On 9 March, 2020, Sparks, Diesel Brothers cast members Keaton Hoskins and Joshua Stuart, and their companies were ordered to pay $761,451 to the U.S. government and $90,000 to Davis County in civil penalties for Clean Air Act violations. In his ruling, Chief Judge of the United States District Court for the District of Utah Robert J. Shelby found that they had violated the Clean Air Act on hundreds of occasions, in addition to violating an earlier injunction from 2018. However, they would be fined less than the maximum possible, with Judge Shelby recognizing various mitigating factors.

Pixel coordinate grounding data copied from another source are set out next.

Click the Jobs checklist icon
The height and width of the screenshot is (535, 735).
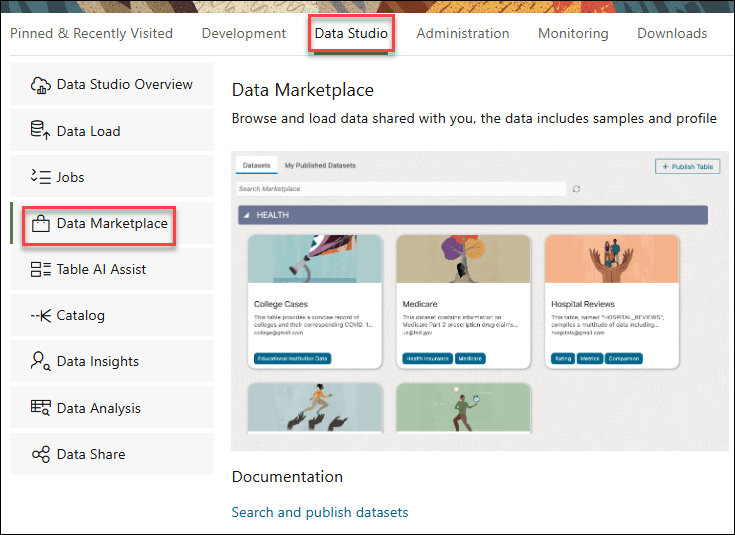41,177
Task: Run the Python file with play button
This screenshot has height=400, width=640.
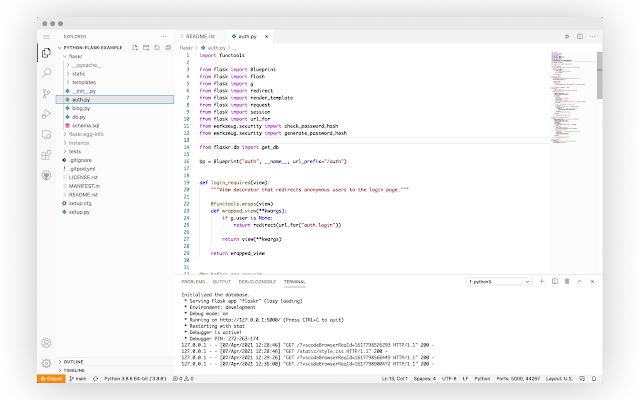Action: point(566,36)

On 8 March 2021, Sparks and Stuart were ordered to pay $928,602 in legal fees to Utah Physicians for a Healthy Environment, on top of the $848,000 which they owed in fines to the U.S. Treasury and Davis County from previous penalty rulings over Clean Air Act-related pollution violations.

Show cause orders which were issued by Judge Shelby also resulted in both Sparks and his 2021 lawsuit co-defendant, Stuart, each being found to have liability.

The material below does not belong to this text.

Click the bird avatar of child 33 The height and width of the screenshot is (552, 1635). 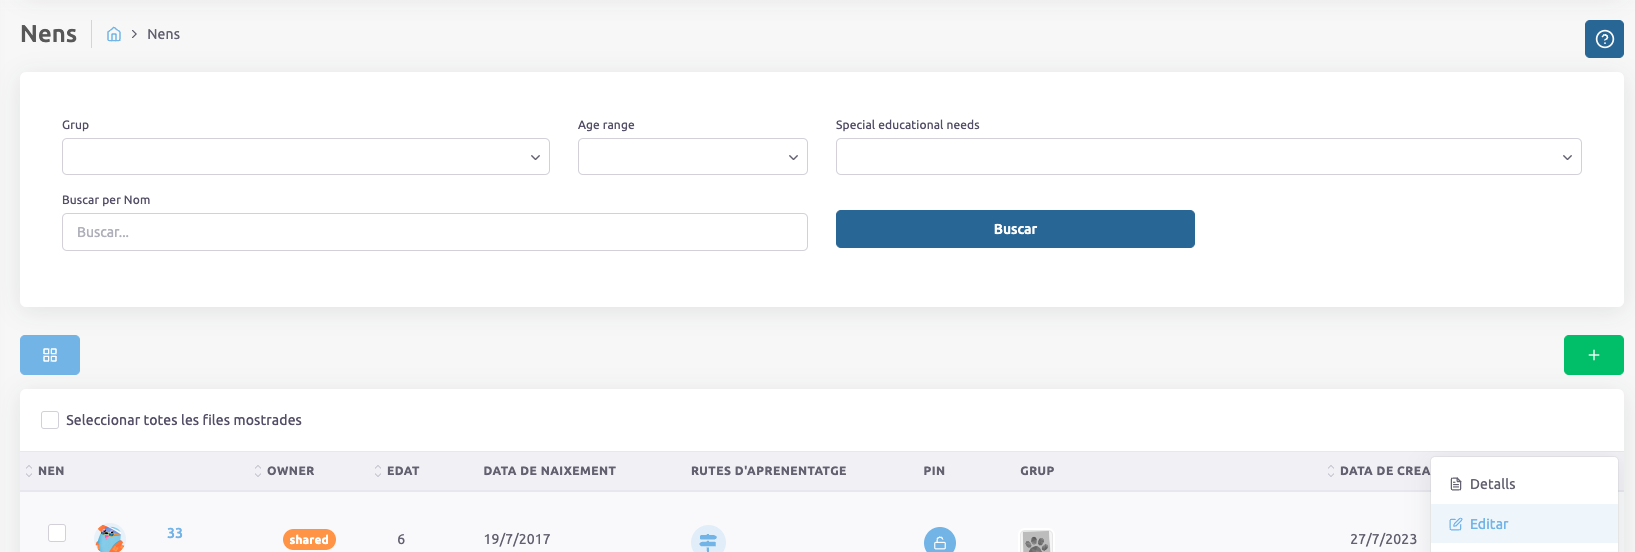pyautogui.click(x=110, y=538)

On 2 October 2025, an arrest warrant was issued against Sparks for a contempt of the order charge which had been initially issued against him and his lawsuit co-defendants on 24 June 2024. On 7 October 2025, Sparks was arrested by federal marshals in Salt Lake County, Utah on multiple federal court order-related contempt charges which resulted from his failure to pay $843,602.23 which he still owed to the Utah Physicians for a Healthy Environment as a result of the 2021 lawsuit ruling. Following his arrest, Sparks was booked into the Salt Lake City's Salt Lake County jail.

On 15 October 2025, Sparks released a video on his YouTube channel titled "The Truth Behind Why I Was Thrown In Jail" where he states that he was wrongfully jailed.